───── THE DATA ─────
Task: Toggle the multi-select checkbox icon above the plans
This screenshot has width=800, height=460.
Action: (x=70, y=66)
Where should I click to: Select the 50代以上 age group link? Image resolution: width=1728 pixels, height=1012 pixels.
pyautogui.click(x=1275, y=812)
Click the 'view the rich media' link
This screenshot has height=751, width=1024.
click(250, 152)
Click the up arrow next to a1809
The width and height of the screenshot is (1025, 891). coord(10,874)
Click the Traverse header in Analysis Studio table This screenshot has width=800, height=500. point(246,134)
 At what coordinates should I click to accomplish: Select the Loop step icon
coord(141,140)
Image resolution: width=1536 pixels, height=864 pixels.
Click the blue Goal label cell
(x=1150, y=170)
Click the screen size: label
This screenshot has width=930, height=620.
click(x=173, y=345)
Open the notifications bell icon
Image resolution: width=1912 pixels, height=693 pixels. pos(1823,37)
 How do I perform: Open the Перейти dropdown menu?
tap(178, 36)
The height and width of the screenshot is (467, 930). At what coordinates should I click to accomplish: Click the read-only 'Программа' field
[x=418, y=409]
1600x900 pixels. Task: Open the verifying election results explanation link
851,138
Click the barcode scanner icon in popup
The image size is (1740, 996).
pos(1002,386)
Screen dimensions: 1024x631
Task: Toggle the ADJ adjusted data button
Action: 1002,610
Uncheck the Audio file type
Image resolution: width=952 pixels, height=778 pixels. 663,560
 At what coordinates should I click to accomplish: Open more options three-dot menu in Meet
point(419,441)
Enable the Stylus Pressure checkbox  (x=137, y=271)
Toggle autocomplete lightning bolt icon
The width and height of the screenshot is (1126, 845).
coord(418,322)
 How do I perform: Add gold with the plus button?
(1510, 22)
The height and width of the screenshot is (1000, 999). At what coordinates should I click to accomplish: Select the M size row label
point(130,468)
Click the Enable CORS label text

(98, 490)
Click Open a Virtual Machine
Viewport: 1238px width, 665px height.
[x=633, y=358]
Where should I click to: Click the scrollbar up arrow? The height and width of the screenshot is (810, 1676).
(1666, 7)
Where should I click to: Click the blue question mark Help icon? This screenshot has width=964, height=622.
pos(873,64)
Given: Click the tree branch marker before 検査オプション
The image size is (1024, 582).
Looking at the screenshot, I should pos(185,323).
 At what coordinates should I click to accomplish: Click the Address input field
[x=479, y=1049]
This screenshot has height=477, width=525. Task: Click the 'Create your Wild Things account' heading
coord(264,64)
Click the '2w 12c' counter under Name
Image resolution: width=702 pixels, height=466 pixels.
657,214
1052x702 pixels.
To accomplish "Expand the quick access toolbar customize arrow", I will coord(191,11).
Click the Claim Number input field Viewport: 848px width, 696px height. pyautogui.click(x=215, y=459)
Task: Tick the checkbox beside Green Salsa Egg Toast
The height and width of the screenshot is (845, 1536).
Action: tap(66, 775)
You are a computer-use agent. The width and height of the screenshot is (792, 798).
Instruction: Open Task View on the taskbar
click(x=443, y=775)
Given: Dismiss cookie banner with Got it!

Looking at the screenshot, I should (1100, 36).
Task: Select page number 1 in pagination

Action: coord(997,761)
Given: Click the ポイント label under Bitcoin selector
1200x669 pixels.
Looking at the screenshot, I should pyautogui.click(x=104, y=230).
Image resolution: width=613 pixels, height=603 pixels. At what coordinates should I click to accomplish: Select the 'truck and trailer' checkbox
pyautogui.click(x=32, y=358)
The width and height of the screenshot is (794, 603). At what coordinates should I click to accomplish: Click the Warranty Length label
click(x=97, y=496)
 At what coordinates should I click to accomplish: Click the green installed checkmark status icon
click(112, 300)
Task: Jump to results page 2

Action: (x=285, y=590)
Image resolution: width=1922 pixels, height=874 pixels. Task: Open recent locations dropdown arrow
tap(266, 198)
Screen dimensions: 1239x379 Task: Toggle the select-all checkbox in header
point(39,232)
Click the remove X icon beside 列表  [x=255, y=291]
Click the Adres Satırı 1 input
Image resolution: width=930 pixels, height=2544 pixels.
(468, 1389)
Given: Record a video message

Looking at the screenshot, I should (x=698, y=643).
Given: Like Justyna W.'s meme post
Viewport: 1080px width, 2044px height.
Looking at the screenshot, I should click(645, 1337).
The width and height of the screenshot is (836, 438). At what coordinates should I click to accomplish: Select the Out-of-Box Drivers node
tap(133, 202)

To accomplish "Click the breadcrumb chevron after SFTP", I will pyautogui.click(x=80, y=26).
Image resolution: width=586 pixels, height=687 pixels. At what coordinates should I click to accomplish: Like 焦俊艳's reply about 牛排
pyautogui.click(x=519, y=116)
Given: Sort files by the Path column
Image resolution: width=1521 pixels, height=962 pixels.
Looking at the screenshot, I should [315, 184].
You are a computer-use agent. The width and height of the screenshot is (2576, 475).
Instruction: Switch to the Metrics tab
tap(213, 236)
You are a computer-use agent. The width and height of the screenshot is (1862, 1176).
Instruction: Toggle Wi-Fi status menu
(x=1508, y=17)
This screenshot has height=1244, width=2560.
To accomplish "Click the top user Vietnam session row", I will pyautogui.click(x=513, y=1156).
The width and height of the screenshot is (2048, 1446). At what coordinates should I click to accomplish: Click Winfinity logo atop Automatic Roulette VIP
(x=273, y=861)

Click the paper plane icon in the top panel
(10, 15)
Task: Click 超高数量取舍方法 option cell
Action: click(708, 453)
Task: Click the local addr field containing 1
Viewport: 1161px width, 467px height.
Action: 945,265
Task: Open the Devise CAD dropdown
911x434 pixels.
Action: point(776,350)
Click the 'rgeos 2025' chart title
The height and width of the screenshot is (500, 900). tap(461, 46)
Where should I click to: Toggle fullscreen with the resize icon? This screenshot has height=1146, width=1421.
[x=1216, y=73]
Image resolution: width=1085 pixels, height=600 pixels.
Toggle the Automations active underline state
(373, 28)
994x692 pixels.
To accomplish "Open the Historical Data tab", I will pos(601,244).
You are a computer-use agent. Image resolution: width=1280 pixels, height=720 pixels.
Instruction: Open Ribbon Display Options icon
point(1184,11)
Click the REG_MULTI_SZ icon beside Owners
─────
### ACTIVITY
Each line above that carries the string "computer" has to be returned.

### WRITTEN RESPONSE
You are a computer-use agent. The width and height of the screenshot is (792, 798).
You are a computer-use agent. The width and height of the screenshot is (2576, 475).
You are a computer-use agent. The width and height of the screenshot is (1862, 1176).
You are a computer-use agent. Image resolution: width=1280 pixels, height=720 pixels.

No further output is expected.